Sì, noi, cioè tutti i cattolici, e laici e sacerdoti, principiando dal papa, c’inginocchiamo davanti a un sacerdote, gli raccontiamo le nostre colpe, ascoltiamo le sue correzioni e i suoi consigli, accettiamo le sue punizioni. Ma quando un sacerdote, fremendo in spirito della sua indegnità e dell’altezza delle sue funzioni, ha stese sul nostro capo le sue mani consacrate; quando, umiliato di trovarsi il dispensatore del Sangue dell’alleanza, stupito ogni volta di proferire le parole che danno la vita, peccatore ha assolto un peccatore, noi alzandoci da’ suoi piedi, sentiamo di non aver commessa una viltà. C’eravamo forse stati a mendicare speranze terrene? Gli abbiamo forse parlato di lui? Abbiamo forse tollerata una positura umiliante per rialzarcene più superbi, per ottenere di primeggiare sui nostri fratelli? Non s’è trattato tra di noi, che d’una miseria comune a tutti, e d’una misericordia di cui abbiamo tutti bisogno. Siamo stati a’ piedi d’un uomo che rappresentava Gesù Cristo, per deporre, se fosse possibile, tutto ciò che inclina l’animo alla bassezza, il giogo delle passioni, l’amore delle cose passeggiere del mondo, il timore de’ suoi giudizi; ci siamo stati per acquistare la qualità di liberi, e di figliuoli di Dio.

In quanto all’autorità del secondo genere, essa è fondata su un principio ragionevolissimo; ma può avere e ha purtroppo i suoi abusi. Per non giudicare precipitosamente in ciò, un cristiano dove, a mio credere, non perder mai di vista due cose: una, che l’uomo può abusare delle cose più sante; l’altra, che il mondo suol dare il nome d’abuso anche alle cose più sante. Quando siamo tacciati di superstizione, di fanatismo, di dominazione, di servilità, riconosciamo pure, che la taccia può pur troppo esser fondata; ma esaminiamo poi se lo sia, giacchè queste parole sono spesso impiegate a qualificare l’azioni e i sentimenti che prescrive il Vangelo.

«Ricorrere, per consiglio, alla sua guida spirituale, ne’ casi dubbi,» non è farsi schiavo dell’uomo; è fare un nobile esercizio della propria libertà.

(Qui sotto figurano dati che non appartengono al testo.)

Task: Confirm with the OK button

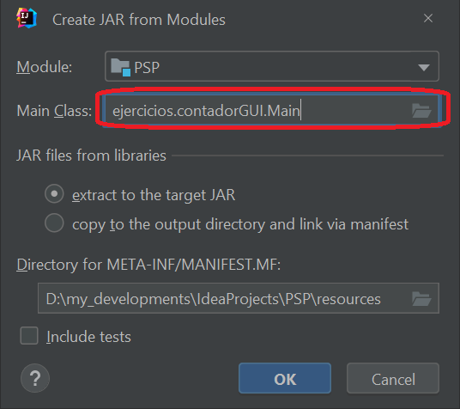Action: [285, 378]
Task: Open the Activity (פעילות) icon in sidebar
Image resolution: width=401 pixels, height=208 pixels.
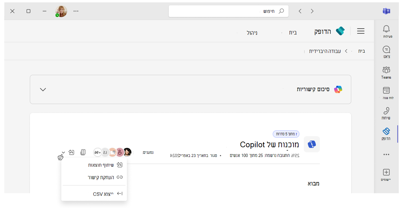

E è forse superfluo l’osservare che una tal massima e una tal pratica non sono punto particolari all’Italia, ma comuni ai cattolici di qualunque paese.

L’uomo che deve esser giudice in causa propria, e che desidera d’operare secondo la legge divina, non può a meno di non accorgersi che l’interesse e la prevenzione inceppano la libertà del suo giudizio; e è savio se ricorre a un consigliere, il quale, e per istituto e per ministero, deve aver meditata quella legge, e esser più capace d’applicarla imparzialmente; a un uomo che dev’esser nutrito di preghiera, e che, avvezzo alla contemplazione delle cose del cielo, e al sacrifizio di sè stesso, deve sapere, in particolar maniera, stimar le cose col peso del santuario.

Ma del consiglio che gli vien dato, è sempre giudice lui: la decisione dipende dal suo convincimento; tanto è vero, che gli sarà chiesta ragione, non solo di questa, ma della scelta medesima del consigliere. E non s’è mai lasciato di predicare nella Chiesa, che «Se un cieco ne guida un altro, tutt’e due cadono nella fossa1

  1. Cæcus si cæco ducatum præstet, ambo in foveam cadunt. Matth. XV, 14.